Data extract:
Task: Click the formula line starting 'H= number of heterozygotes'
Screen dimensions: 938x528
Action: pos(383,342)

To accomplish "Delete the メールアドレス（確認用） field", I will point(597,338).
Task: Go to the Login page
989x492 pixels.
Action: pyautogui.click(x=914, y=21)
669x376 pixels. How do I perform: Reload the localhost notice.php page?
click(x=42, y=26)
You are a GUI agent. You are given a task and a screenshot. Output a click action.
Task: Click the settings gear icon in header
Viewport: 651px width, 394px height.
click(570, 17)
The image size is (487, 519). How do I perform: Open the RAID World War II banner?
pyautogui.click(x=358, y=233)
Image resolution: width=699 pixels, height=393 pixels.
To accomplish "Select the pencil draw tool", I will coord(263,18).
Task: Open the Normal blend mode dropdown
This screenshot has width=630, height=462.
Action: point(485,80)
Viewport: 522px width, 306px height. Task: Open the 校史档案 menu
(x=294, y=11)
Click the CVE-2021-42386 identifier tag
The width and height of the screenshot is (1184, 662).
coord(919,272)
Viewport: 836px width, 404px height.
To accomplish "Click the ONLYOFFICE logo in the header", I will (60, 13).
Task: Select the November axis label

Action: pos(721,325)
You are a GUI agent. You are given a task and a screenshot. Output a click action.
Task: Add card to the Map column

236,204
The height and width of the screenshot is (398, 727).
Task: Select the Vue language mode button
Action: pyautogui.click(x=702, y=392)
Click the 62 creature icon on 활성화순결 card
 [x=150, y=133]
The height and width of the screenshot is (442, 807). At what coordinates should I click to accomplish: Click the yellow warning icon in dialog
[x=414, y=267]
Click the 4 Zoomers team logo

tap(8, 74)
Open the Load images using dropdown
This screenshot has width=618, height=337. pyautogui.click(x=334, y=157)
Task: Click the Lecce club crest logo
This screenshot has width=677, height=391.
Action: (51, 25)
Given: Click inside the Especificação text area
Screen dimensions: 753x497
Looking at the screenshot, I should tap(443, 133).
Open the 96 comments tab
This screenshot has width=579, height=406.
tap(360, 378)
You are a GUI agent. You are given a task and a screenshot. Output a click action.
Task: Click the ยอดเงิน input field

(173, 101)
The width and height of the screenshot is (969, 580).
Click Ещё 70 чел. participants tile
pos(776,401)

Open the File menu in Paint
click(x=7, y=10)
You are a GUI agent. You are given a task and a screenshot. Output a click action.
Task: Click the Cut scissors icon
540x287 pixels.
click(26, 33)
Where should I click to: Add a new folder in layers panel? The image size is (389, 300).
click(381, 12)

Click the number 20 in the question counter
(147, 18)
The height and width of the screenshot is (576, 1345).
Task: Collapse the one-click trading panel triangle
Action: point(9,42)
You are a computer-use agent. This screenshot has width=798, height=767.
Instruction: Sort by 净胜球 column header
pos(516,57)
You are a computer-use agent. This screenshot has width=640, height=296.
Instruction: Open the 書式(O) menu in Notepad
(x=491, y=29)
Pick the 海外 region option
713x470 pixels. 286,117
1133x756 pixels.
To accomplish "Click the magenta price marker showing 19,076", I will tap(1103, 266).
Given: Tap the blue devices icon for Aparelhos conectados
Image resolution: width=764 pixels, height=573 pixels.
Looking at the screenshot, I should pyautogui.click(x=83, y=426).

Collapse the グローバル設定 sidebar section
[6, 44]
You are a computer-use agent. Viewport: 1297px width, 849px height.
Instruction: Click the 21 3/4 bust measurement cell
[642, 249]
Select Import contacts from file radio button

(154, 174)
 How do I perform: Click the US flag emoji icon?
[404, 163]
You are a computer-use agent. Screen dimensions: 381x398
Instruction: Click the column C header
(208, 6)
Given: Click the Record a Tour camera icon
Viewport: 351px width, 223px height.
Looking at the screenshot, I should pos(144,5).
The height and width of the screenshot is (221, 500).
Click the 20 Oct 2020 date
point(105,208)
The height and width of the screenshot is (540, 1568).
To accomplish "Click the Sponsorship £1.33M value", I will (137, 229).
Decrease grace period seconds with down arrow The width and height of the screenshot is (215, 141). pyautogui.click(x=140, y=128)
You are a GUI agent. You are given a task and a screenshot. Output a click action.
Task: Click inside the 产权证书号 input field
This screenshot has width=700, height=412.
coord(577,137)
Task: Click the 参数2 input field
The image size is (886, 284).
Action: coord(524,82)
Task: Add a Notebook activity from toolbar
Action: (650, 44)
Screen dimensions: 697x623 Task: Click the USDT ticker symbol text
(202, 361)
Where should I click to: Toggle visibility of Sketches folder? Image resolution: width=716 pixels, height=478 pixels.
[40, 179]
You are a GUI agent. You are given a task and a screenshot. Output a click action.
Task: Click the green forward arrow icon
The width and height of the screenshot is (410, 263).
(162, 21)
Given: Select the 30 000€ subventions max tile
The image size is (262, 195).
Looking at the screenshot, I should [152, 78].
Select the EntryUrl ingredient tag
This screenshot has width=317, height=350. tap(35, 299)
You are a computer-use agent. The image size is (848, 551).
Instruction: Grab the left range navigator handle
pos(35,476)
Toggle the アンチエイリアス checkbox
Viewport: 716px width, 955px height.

Prompt:
Set down exactly what runs from the line with "The image size is (886, 284)." to the last line of the data above, including both of those lines and no others.

Result:
The image size is (886, 284).
Action: coord(524,82)
Task: Add a Notebook activity from toolbar
Action: (650, 44)
Screen dimensions: 697x623 Task: Click the USDT ticker symbol text
(202, 361)
Where should I click to: Toggle visibility of Sketches folder? Image resolution: width=716 pixels, height=478 pixels.
[40, 179]
You are a GUI agent. You are given a task and a screenshot. Output a click action.
Task: Click the green forward arrow icon
The width and height of the screenshot is (410, 263).
(162, 21)
Given: Select the 30 000€ subventions max tile
The image size is (262, 195).
Looking at the screenshot, I should [152, 78].
Select the EntryUrl ingredient tag
This screenshot has width=317, height=350. tap(35, 299)
You are a computer-use agent. The image size is (848, 551).
Instruction: Grab the left range navigator handle
pos(35,476)
Toggle the アンチエイリアス checkbox
Viewport: 716px width, 955px height.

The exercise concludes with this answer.